The latest JPL solution to the orbit of A/2017 U1 is JPL#13, calculated on November 13th based on 113 observations over 29 days. The solution has been extremely stable since the original announcement by Gareth Williams on MPEC 2017-U181 that the object initially designated as C/2017 U1 (Pan-STARRS) appeared to show a strongly hyperbolic orbit and interstellar nature. The latest eccentricity figure is e=1.199, slightly higher than originally calculated, indicating that the object entered the solar system with a velocity of 26 km/s, equivalent to 1 light year every 11000 years. In contrast, the typical velocity at infinity of a comet in an open orbit after escape from the solar system will be only a few tens or hundreds of metres per second. This means that, if A/2017 U1 has escaped from another solar system rather than always having been an interstellar wanderer, it was expelled in an exceptionally high energy orbit.

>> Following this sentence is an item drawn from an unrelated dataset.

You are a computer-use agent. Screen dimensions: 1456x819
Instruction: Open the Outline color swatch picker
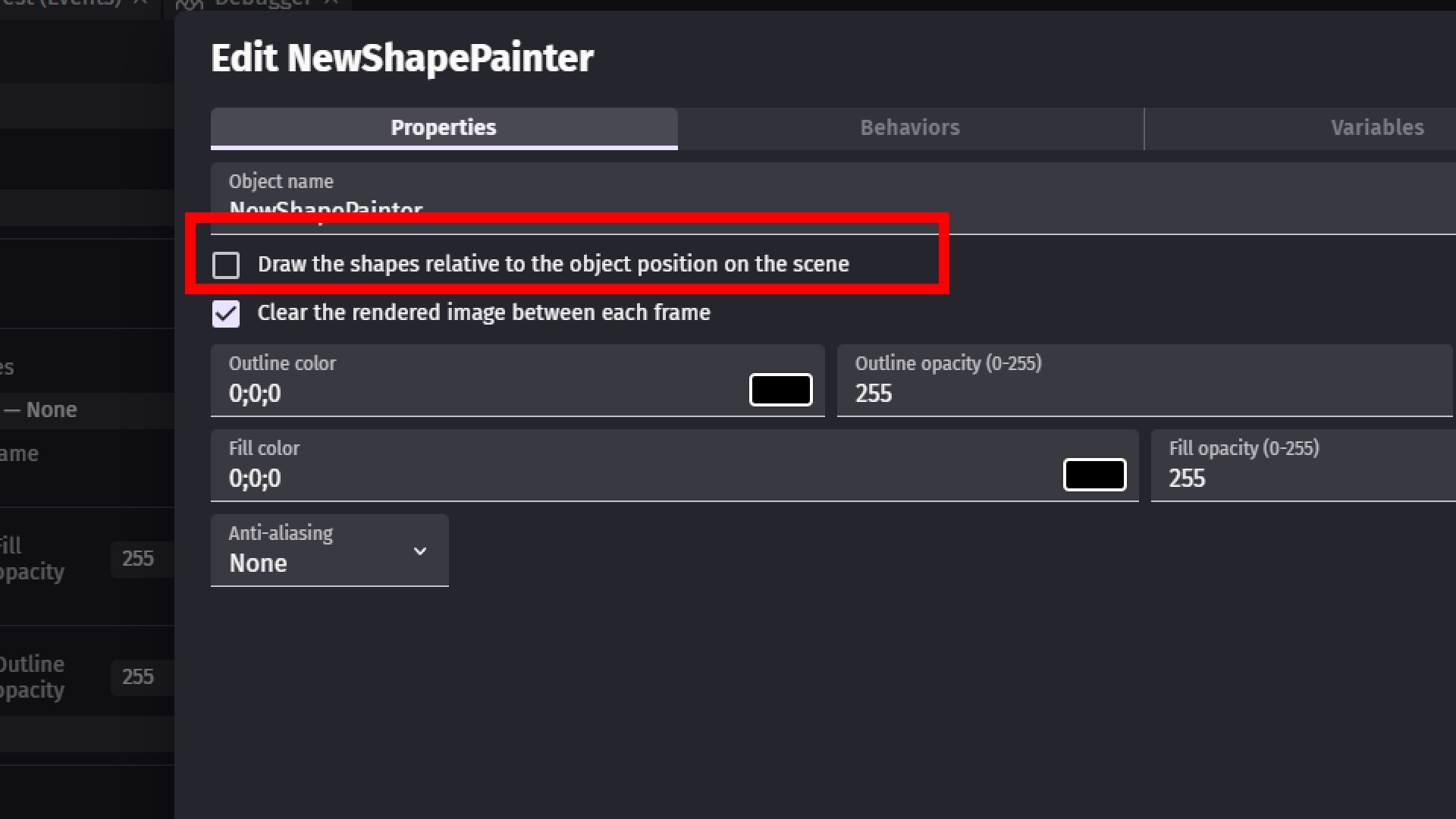click(780, 391)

The latest orbit solution gives a point of origin of the comet close to coordinates R.A. 18h 39m 14s, Dec. +33°58′37″ (note that the change in the coordinates of the point of origin over the last two orbit solutions has been only 3 arcseconds). This is a point in Lyra (see the map, below). The nearest bright star to this point is the magnitude 6.5, B5V star HD173087, at more than 1000 light years distance, which is around 58 arcminutes southeast and thus an unlikely candidate to be the source of A/2017 U1. Although Vega is currently ≈3°.5 north of the point of origin of A/2017 U1, its proper motion is from the southwest – 201 mas East, 286 mas North – and, ≈25000 years ago would have been much closer to the point of origin. At the same time, Vega is approaching at 13 km/s, so any object expelled from a hypothetical Vegan Oort Cloud would have at least this entry velocity in our solar system.

However, 26 km/s relative velocity equates more than half a million years journey time from the current distance of Vega and requiring expulsion from the Vegan system more than a million years in the past, when Vega would have been a considerable distance away from the point of origin. In other words, although Vega passed close to the trajectory of A/2017 U1, it was hundreds of thousands of years later and so Vega could not have been the point of origin. The best guess is A/2017 U1 is a genuine interstellar wanderer that has spent tens, hundreds, perhaps thousands of millions of years in transit from an indeterminate original source.